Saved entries
##########
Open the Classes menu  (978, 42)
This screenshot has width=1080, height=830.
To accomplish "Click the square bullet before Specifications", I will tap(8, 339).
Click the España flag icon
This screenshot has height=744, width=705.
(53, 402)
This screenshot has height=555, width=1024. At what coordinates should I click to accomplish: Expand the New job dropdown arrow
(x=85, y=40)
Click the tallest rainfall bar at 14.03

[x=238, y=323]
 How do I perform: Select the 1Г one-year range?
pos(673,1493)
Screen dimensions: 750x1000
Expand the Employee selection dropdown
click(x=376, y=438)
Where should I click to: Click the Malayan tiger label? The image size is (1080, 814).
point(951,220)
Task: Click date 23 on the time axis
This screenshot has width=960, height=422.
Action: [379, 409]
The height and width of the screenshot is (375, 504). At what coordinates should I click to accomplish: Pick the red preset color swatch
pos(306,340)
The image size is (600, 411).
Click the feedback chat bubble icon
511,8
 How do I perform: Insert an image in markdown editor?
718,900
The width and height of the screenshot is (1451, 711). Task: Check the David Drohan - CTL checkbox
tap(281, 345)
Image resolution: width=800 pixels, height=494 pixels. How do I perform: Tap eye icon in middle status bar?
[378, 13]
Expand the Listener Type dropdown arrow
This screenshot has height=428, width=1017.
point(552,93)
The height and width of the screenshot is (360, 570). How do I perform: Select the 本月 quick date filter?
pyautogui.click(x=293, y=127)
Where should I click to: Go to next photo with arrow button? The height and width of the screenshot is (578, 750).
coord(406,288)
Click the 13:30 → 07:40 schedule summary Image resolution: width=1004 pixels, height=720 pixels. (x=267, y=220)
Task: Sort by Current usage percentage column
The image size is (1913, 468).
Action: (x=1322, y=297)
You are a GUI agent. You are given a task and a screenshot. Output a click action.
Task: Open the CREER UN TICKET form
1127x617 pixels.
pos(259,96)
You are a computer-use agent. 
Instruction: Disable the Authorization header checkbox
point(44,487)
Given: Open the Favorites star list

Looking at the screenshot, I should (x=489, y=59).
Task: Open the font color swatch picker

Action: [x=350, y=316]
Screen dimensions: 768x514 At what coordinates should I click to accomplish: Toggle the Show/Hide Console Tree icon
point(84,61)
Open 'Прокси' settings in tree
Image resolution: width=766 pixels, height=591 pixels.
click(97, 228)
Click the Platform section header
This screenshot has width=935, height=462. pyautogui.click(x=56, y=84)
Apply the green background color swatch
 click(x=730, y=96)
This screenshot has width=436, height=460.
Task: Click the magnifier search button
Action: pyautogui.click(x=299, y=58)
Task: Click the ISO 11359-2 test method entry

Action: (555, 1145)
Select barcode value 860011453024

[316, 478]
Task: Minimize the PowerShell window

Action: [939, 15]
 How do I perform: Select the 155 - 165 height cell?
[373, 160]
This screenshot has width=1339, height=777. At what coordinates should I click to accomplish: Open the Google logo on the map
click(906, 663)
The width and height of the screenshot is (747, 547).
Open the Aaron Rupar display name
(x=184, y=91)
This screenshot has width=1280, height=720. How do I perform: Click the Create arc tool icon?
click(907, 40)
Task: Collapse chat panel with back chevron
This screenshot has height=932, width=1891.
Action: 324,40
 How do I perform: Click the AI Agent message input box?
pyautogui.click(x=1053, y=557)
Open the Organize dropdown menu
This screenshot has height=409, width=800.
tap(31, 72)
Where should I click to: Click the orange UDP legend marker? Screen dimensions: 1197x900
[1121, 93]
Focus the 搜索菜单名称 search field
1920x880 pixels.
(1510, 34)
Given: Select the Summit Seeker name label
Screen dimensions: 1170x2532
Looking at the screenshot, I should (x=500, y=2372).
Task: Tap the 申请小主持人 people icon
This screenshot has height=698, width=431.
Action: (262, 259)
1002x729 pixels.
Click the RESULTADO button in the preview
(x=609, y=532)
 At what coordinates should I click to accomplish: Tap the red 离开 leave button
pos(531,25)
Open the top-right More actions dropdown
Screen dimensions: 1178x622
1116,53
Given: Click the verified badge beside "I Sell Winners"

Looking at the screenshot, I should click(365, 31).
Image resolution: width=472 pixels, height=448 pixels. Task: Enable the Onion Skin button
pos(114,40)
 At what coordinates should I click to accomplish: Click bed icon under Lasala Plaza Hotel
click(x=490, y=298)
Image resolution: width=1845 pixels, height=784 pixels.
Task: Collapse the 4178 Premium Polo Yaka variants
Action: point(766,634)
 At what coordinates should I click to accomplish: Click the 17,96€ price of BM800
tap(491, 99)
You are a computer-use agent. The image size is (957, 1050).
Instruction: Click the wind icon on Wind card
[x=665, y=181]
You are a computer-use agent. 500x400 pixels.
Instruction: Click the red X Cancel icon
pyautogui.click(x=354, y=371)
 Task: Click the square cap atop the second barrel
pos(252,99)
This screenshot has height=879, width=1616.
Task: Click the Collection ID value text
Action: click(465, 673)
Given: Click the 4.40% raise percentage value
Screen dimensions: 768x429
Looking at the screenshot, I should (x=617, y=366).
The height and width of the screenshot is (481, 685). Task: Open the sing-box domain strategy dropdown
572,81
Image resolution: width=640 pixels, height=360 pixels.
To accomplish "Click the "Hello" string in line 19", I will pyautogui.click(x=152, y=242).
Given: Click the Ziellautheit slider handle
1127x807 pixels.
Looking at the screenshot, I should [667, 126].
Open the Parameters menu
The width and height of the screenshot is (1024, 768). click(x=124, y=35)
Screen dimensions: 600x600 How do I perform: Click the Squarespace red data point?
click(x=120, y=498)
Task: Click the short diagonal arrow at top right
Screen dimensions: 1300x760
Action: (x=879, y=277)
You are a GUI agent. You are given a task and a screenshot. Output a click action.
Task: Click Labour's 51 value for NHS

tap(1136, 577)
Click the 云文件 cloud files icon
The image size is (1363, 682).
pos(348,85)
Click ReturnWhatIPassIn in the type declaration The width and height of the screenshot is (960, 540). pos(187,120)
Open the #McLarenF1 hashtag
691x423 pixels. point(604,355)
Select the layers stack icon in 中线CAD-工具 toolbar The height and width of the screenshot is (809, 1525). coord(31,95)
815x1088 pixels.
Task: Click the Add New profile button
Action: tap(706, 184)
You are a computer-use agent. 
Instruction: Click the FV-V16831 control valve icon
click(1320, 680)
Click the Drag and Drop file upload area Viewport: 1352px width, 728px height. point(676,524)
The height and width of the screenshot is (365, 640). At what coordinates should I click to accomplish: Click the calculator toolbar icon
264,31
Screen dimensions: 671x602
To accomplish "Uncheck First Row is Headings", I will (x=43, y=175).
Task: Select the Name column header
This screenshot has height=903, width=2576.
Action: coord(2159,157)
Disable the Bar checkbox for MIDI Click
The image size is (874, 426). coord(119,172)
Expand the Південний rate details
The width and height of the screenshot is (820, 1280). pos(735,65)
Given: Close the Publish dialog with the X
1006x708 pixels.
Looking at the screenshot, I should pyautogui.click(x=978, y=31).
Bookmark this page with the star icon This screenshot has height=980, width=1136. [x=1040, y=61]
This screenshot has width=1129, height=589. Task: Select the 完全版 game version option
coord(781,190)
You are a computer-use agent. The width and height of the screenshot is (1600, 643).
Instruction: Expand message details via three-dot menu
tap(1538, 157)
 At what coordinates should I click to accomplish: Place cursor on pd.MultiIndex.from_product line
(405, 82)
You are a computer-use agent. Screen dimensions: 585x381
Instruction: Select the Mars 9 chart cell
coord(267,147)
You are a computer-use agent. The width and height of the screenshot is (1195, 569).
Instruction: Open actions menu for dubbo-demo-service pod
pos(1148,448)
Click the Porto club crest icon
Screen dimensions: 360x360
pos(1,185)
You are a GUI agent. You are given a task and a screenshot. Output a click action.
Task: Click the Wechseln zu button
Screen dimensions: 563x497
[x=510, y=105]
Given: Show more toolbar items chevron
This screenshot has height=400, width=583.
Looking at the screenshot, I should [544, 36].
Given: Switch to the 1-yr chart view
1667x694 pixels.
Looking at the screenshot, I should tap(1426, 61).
##########
§ **Activity**
Find the line with "The height and width of the screenshot is (481, 685)." in the entries above. Retype it and each line after it, exactly, through the line with "Image resolution: width=640", and stop there.

§ **Reply**
The height and width of the screenshot is (481, 685). Task: Open the sing-box domain strategy dropdown
572,81
Image resolution: width=640 pixels, height=360 pixels.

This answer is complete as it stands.